PS This is Cocoon samples webapp
Vadim
Re: NPE on shutdown
Posted by Vadim Gritsenko <va...@reverycodes.com>.
Unico Hommes wrote:
>Vadim Gritsenko <vadim <at> reverycodes.com> writes:
>
>
>
>>Yep, again this same ol' NPE from SourceResolver:
>>
>>
>>
>
><snip/>
>
>This is probably due to the fact that SourceResolver was disposed before
>TreeProcessor. Every once in a while we run into this limitation that ECM does
>not support any type of dependency management and shutdown order control.
>
>I'd swallow the NPE in TreeProcessor since the contract in ECM seems to be that
>dependent components might already have been disposed of.
>
>
Why in tree processor and not in CocoonComponentManager itself?
Otherwise, you'd end up with hunting down all manager.release()

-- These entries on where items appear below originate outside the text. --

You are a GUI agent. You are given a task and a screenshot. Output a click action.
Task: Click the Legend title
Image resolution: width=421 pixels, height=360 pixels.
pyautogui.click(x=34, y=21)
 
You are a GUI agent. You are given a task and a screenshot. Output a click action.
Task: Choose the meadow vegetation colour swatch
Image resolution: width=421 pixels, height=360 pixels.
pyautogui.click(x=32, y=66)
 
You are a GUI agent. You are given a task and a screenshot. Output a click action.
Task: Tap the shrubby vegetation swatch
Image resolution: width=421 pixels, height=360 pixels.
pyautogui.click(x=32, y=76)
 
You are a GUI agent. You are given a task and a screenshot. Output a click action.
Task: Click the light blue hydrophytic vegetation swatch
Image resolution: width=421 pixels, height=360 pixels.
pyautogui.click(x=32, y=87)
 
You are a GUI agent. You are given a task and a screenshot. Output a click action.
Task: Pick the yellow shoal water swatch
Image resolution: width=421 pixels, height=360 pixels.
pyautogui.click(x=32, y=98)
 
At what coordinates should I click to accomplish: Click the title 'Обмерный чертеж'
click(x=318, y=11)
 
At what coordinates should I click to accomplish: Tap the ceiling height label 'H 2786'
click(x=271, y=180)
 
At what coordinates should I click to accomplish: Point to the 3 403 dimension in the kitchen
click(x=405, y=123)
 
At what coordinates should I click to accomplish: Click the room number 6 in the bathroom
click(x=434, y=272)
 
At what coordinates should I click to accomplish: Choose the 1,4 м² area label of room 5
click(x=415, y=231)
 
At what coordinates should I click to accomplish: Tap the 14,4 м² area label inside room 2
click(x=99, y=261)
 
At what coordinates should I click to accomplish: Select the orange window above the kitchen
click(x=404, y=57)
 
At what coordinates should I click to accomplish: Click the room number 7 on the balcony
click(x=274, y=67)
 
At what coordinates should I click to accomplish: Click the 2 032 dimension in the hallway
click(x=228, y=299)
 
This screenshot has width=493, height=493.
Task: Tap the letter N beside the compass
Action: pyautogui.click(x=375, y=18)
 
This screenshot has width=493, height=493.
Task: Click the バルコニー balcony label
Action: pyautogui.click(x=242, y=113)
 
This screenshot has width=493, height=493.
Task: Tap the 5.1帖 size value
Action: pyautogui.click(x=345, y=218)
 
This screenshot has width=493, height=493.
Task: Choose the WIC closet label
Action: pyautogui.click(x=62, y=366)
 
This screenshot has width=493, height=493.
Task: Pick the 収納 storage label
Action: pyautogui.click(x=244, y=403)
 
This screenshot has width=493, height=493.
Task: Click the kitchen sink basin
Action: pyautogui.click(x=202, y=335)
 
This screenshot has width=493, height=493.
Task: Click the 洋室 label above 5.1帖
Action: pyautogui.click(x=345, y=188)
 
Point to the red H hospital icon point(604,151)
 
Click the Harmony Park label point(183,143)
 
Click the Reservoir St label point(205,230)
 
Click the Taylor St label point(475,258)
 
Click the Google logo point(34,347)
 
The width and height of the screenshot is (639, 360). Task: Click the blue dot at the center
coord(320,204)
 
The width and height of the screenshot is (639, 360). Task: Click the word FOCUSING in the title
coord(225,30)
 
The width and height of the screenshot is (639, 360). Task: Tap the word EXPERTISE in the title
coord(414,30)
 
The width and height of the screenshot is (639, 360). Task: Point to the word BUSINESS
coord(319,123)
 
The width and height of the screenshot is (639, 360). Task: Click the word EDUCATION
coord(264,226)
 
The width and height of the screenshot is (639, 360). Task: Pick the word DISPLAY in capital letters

statements and wrapping them in the try/catch block - otherwise you
can't be sure will release() work or throw an exception.
Vadim
Re: NPE on shutdown
Posted by Unico Hommes <un...@hippo.nl>.
Vadim Gritsenko <vadim <at> reverycodes.com> writes:
>
> Yep, again this same ol' NPE from SourceResolver:
>
<snip/>
This is probably due to the fact that SourceResolver was disposed before
TreeProcessor. Every once in a while we run into this limitation that ECM does
not support any type of dependency management and shutdown order control.
I'd swallow the NPE in TreeProcessor since the contract in ECM seems to be that
dependent components might already have been disposed of.